If states decide to comply with the CPP by developing an SIP, they would have to restructure the jurisdictional relationships of their environmental and electrical regulating entities and make substantive changes to their electricity markets. Environmental regulators would become utility regulators, and vice versa. Renewable-energy and energy-efficiency mandates would have to be greatly expanded. The dispatch of electricity would be required to take into account environmental considerations — perhaps through the imposition of a carbon tax.
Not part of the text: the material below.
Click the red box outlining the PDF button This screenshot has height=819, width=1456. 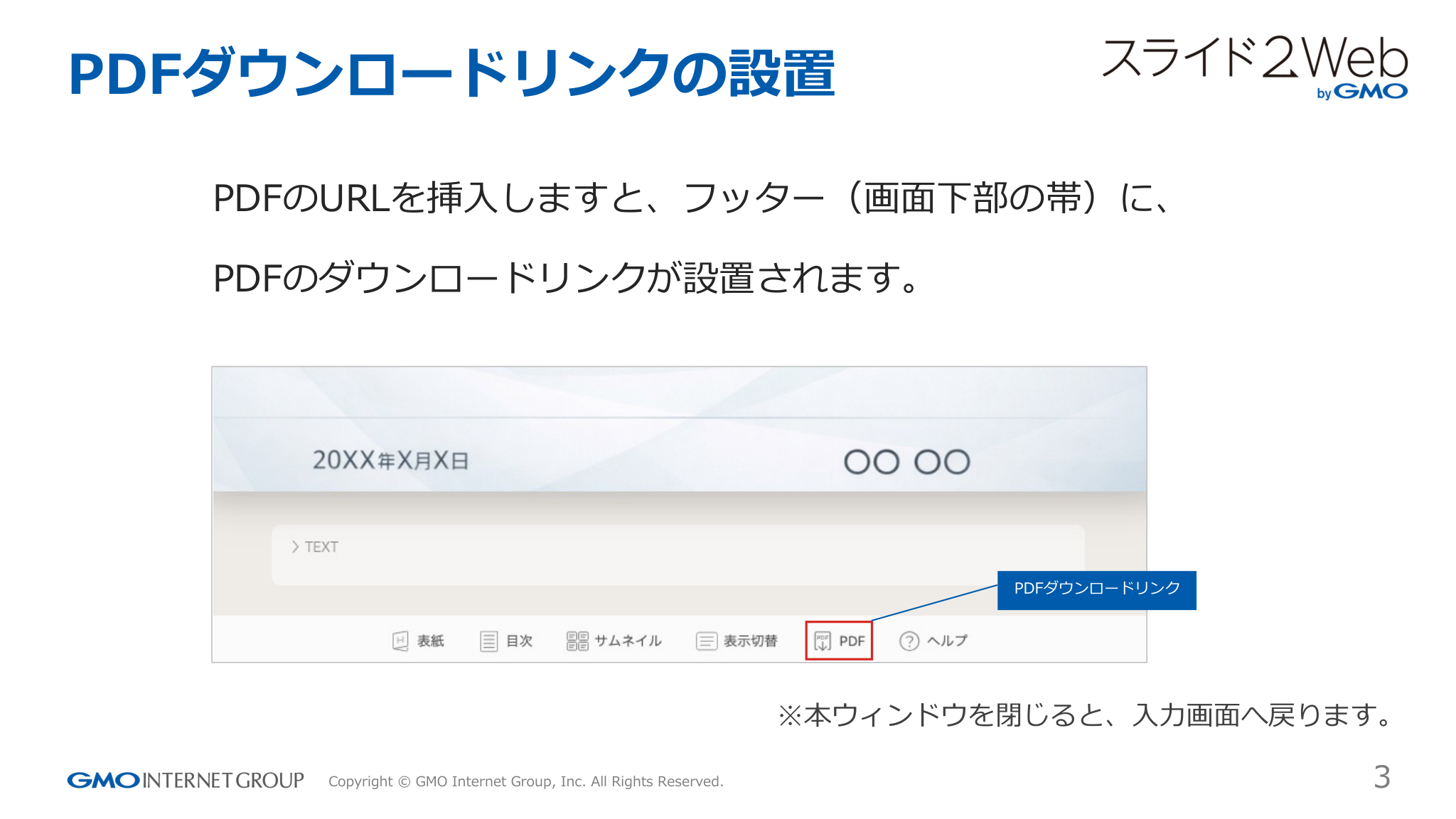pyautogui.click(x=840, y=641)
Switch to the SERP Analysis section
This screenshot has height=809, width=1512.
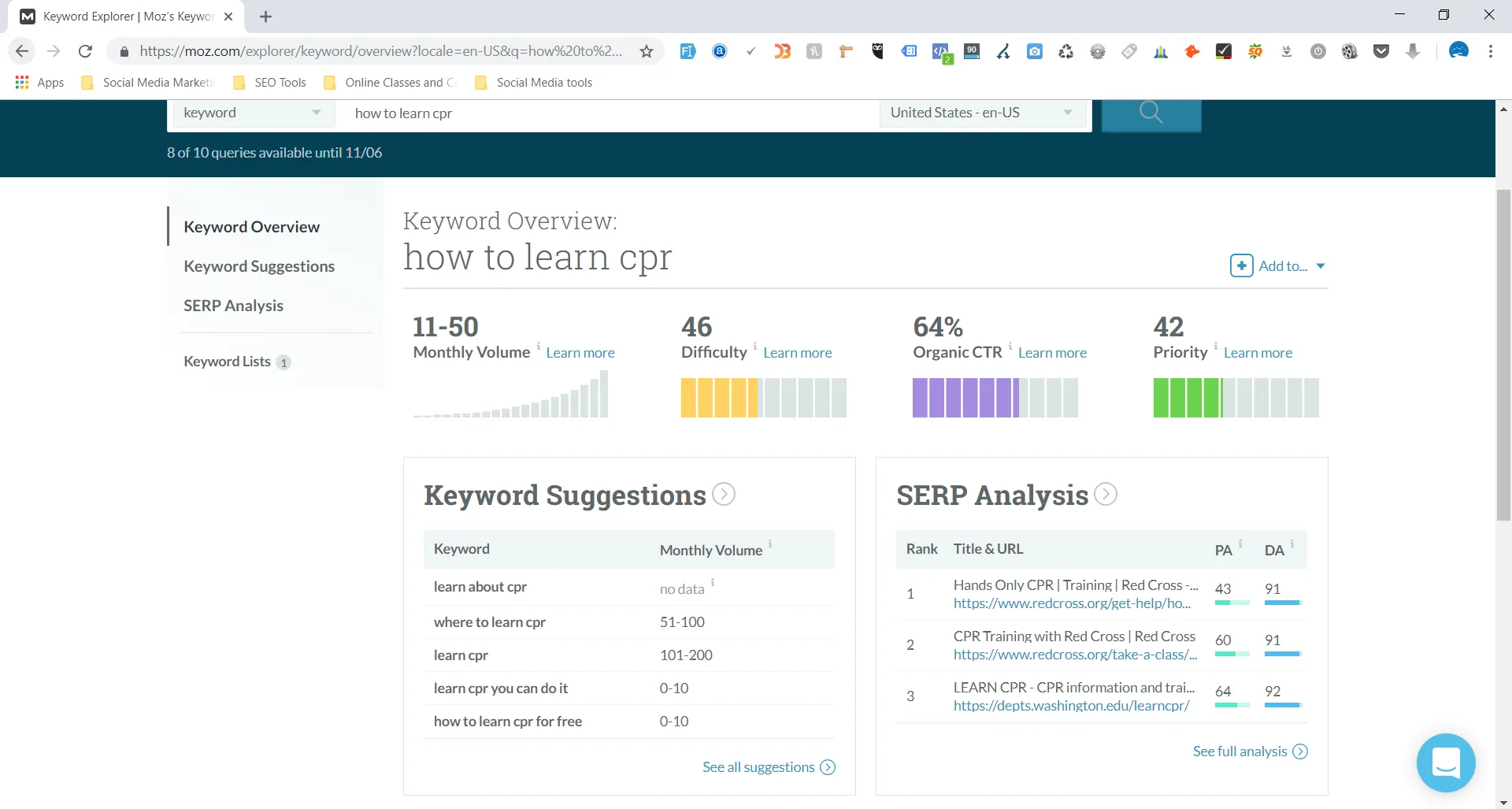tap(233, 305)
Many of these changes would have to be made in the retail market, despite the D.C. Circuit Court’s finding that Congress has specifically confined federal “jurisdiction over the sale of electricity . . . to the wholesale market.” The states can’t be forced to do this in an SIP.
If states choose not to participate in the CPP, the EPA will implement it through an FIP. But since the federal government can’t regulate the retail market, the EPA would have to require state regulators to implement the federal regulations — again stepping beyond the authority that Congress has granted to FERC. In either case, the states really have no choices at all — either by SIP or by FIP, the states are forced to implement the provisions of the CPP that neither FERC nor the EPA has the authority to demand individually.
It is quite likely that the EPA knows it has overstepped its bounds. But the EPA is taking this step because it knows that it has little hope of achieving its desired CO2-emission-reduction goals if it is forced to regulate on its own the only entities it actually has authority to regulate — the generators. So the EPA’s greatest hope is that the states will voluntarily turn their utility regulators into an extension of the federal government, fearing that if they fail to comply, the EPA would turn up the heat on the industry in a recalcitrant state by making impossible demands, threatening huge fines, and essentially shutting down the permitting of existing generation. Either states comply or the feds may turn out the lights.
While the potential of rolling blackouts is not an attractive option, the alternative is to take one more step down the road to a unified national bureaucracy. It might not be too long until state legislatures are no longer needed, except perhaps to tax their citizens to pay the state agency staff that will then regulate the economy under the direction of the federal government.
The Founders reserved to the states — and to the people — those powers not explicitly delegated to the federal government in order to protect the people from tyranny. While the CPP is purportedly about saving the world from the horrors of CO2 emissions, it will accomplish virtually nothing in that regard. Though the stakes are high, the states should force the EPA to show its hand in order to halt the creeping federal takeover of state governments, which continues to encroach on one of the most important protections in our Constitution — federalism, and the liberties it was meant to guarantee.